D. Facilitating Disarmament
In the fourth U.S. paper, the United States reemphasizes its commitment to the goals expressed in Article VI and the Preamble to the NPT, and offers some suggestions about how the Treaty review process can help Parties understand and create the conditions in which it would be possible to achieve these goals.
As I have emphasized before, the world changes over time, and we must ensure that our policy prescriptions change accordingly. Many positions expressed in past Review Conference documents will no doubt remain of enduring importance, but others may age less gracefully, while new issues will surely arise. It is up to all of us continuously to evaluate the situation, and use the review process to encourage support for measures that in today's world promote fulfillment of the Treaty's provisions and achievement of the purposes expressed in its Preamble.
It is no secret that the United States believes that the "Thirteen Steps" on disarmament from the Final Document of the 2000 Review Conference today constitute an inadequate set of policy priorities for helping to achieve the goals of Article VI and the Preamble. But because the United States remains steadfastly committed to these goals, we feel it is an insufficient answer merely to point out the obsolescence of the "Thirteen Steps." Disarmament issues, as I have indicated, are of great importance, and the world needs more -- not less -- serious and thoughtful discussion of how to achieve these goals. Accordingly, in this fourth paper, we discuss a number of ways in which the Treaty review process could help update international thinking and build upon the lessons of recent experience in order to facilitate real movement toward the NPT's objectives. Not all of you, perhaps, will agree with everything we mention. But let it no longer be said that we are not actively engaged in dialogue about how to move the world in realistic ways toward disarmament.
My quick summaries here do not do these papers justice. Nor do I have any doubt that reasonable people can disagree about many of these matters.

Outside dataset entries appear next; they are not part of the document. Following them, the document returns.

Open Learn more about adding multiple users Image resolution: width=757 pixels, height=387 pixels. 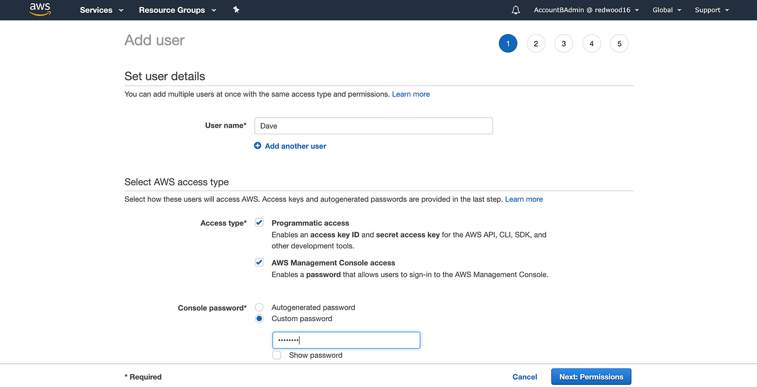click(410, 94)
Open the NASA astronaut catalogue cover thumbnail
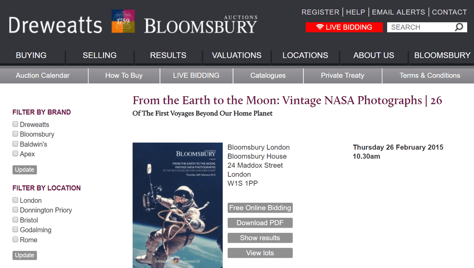The width and height of the screenshot is (474, 268). (x=177, y=205)
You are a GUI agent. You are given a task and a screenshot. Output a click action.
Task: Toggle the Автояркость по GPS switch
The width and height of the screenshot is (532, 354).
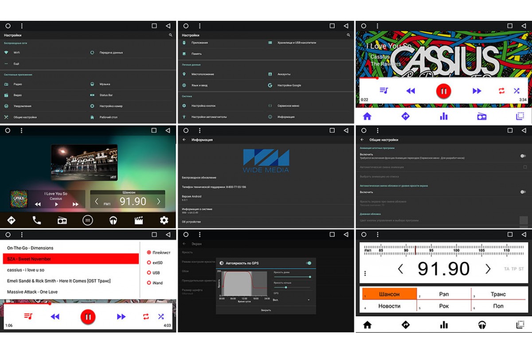[309, 263]
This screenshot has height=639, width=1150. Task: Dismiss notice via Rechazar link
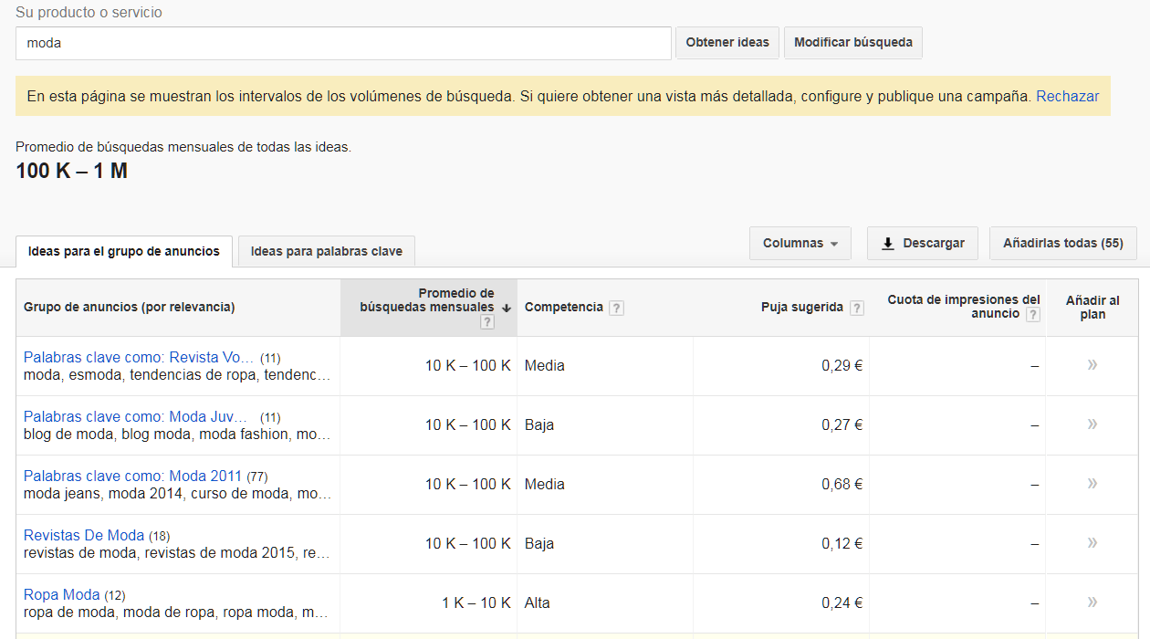click(1067, 96)
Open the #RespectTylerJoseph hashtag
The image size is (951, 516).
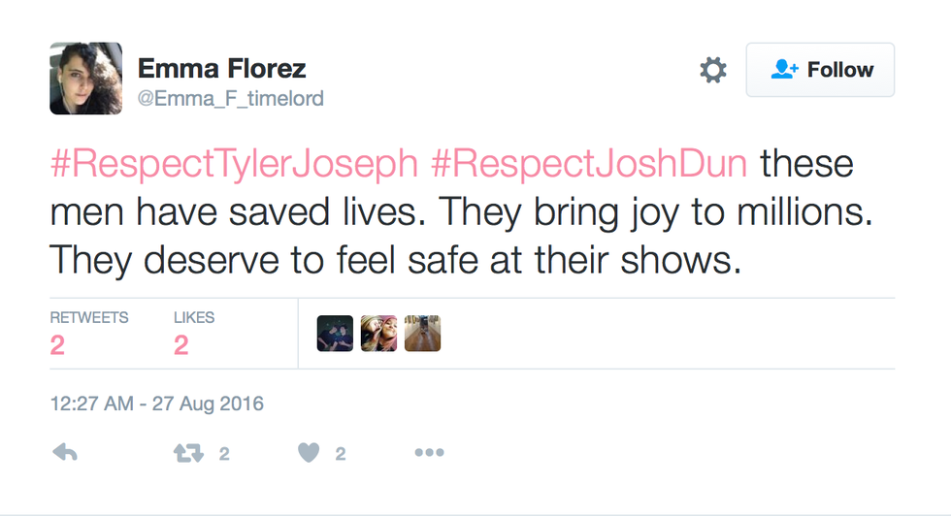(x=234, y=164)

I hope, however, that we can demonstrate that we do wish to engage seriously on these matters - and that supporters of nuclear disarmament need have no worries that such issues will receive anything other than the full hearing they deserve during this review cycle.
Let me emphasize again that such engagement is what the review process is for. However free Article VI may in fact be of concrete disarmament requirements, we cannot ignore the important goals set forth in it and in the Preamble, and we cannot ignore disarmament issues as States Party set about reviewing how well the NPT is living up to its promise.
Rather than curse each other's blindness, it is our responsibility to engage with each other on such matters. For anyone who takes seriously the Preamble's wise focus upon lessening tensions and strengthening trust among nations in order to facilitate disarmament, there is no alternative to such engagement. With luck, it will contribute to building a world in which the elimination of nuclear weapons ceases to be merely a utopian fantasy and instead becomes a practical and sustainable reality.